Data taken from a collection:
►

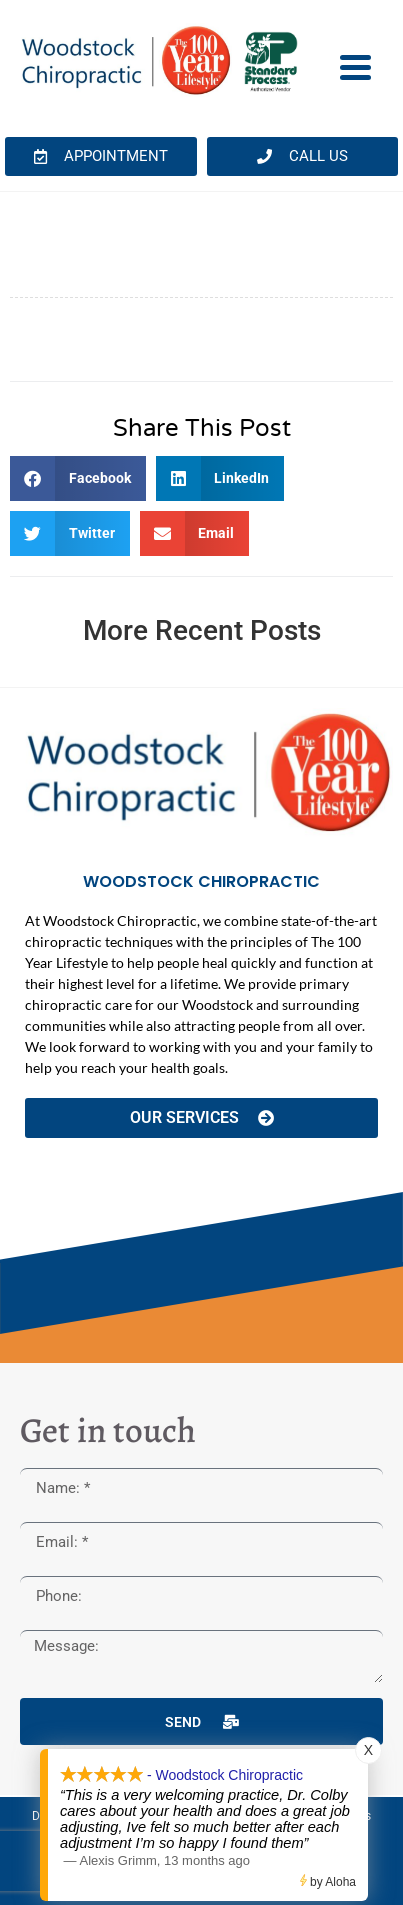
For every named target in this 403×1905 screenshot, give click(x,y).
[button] (78, 478)
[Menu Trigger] (355, 66)
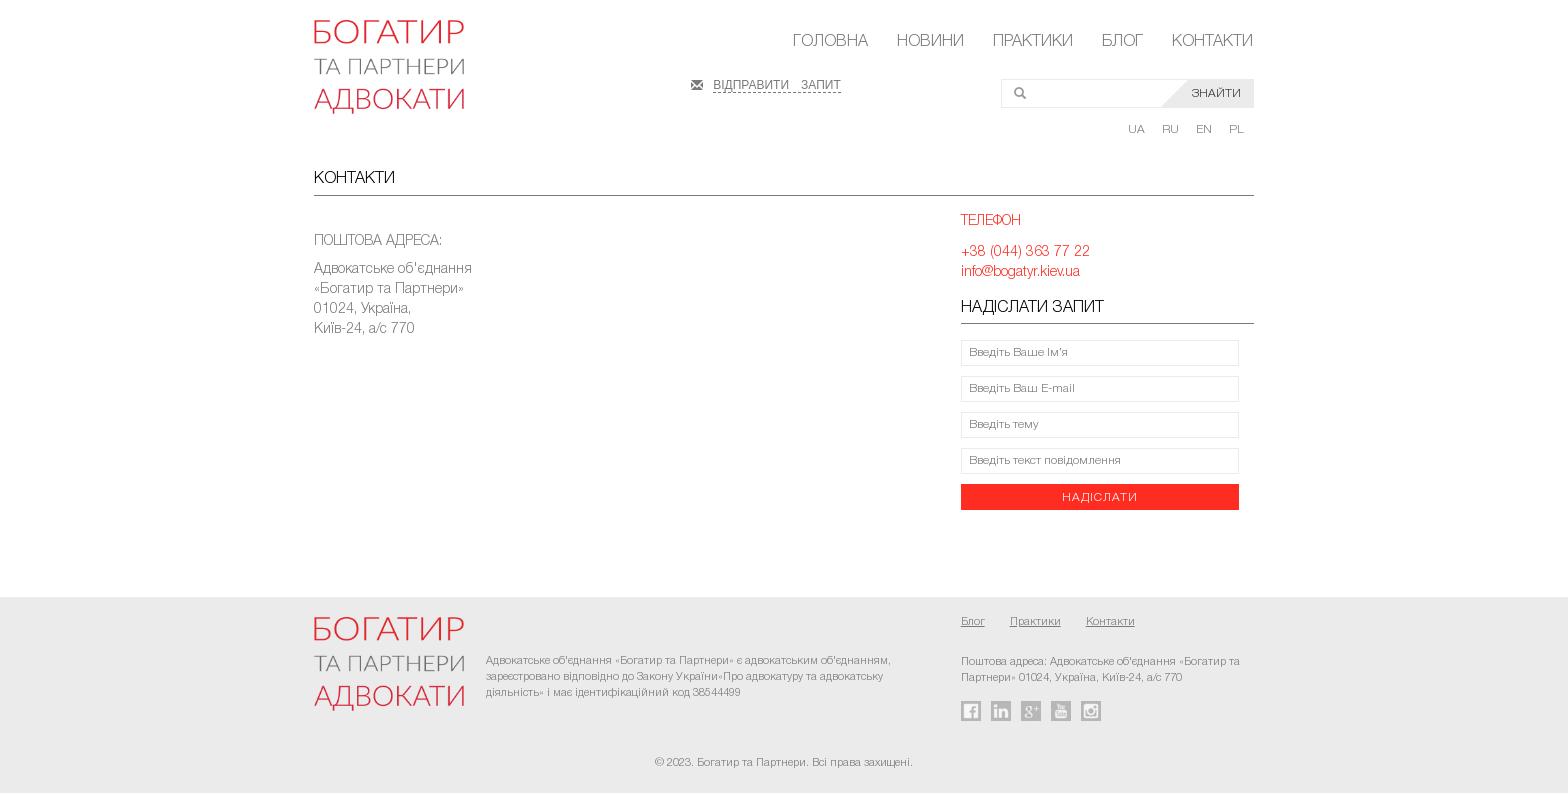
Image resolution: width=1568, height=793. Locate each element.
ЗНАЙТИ (1216, 93)
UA (1138, 129)
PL (1236, 129)
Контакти (1212, 42)
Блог (1122, 42)
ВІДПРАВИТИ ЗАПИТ (777, 83)
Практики (1033, 42)
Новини (930, 42)
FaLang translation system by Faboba (63, 523)
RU (1172, 129)
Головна (830, 42)
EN (1205, 129)
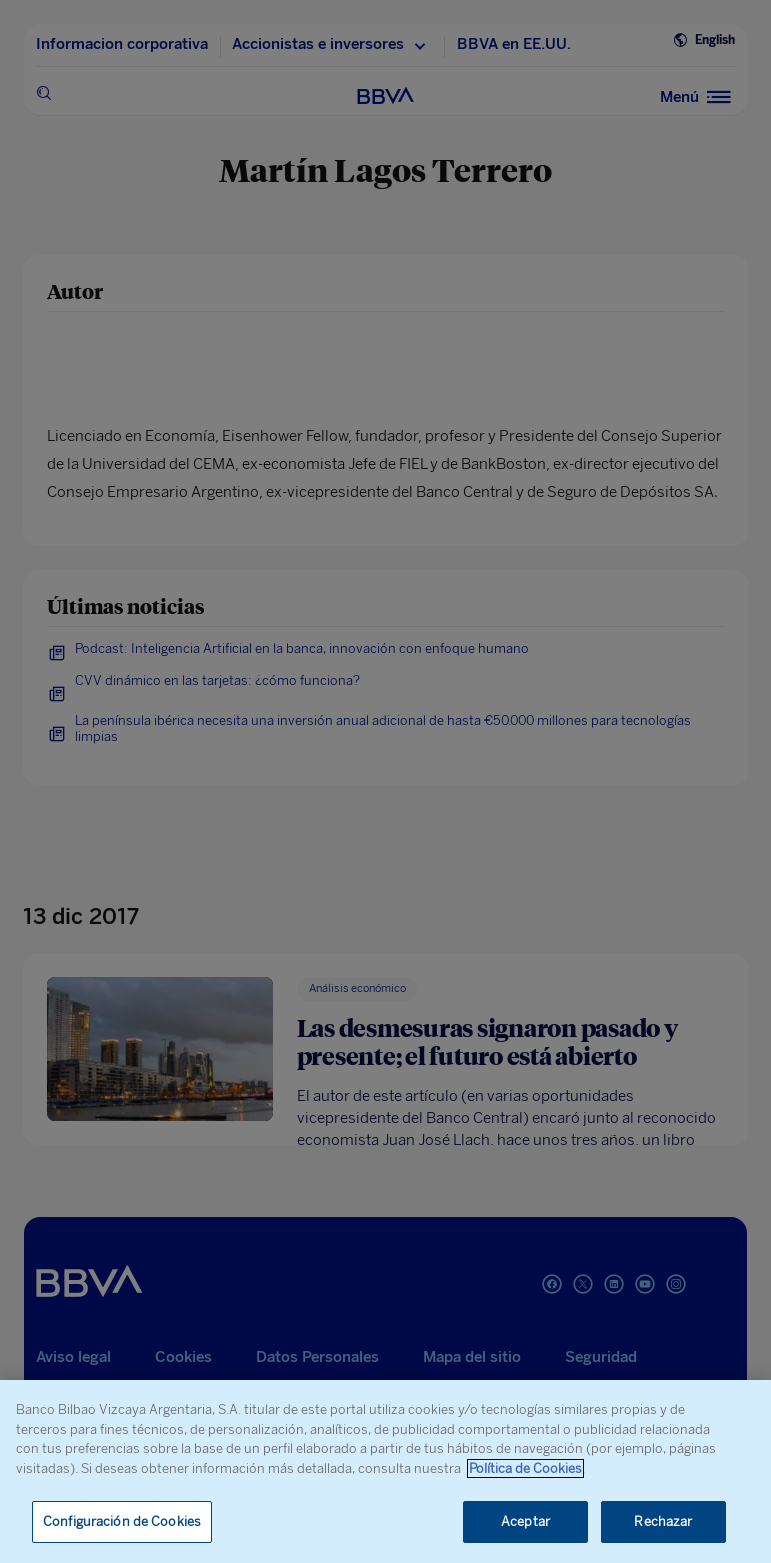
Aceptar (525, 1521)
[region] (385, 1471)
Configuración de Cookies (122, 1521)
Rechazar (663, 1521)
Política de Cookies (525, 1468)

◄

WHAT IS NEEDED = Return every line of the data above verbatim, omitting the pictures.

WRITTEN REPLY =
For every named target in this 403×1905 screenshot, give click(x,y).
[button] (78, 478)
[Menu Trigger] (355, 66)
Image resolution: width=1568, height=793. Locate each element.
ЗНАЙТИ (1216, 93)
UA (1138, 129)
PL (1236, 129)
Контакти (1212, 42)
Блог (1122, 42)
ВІДПРАВИТИ ЗАПИТ (777, 83)
Практики (1033, 42)
Новини (930, 42)
FaLang translation system by Faboba (63, 523)
RU (1172, 129)
Головна (830, 42)
EN (1205, 129)
Aceptar (525, 1521)
[region] (385, 1471)
Configuración de Cookies (122, 1521)
Rechazar (663, 1521)
Política de Cookies (525, 1468)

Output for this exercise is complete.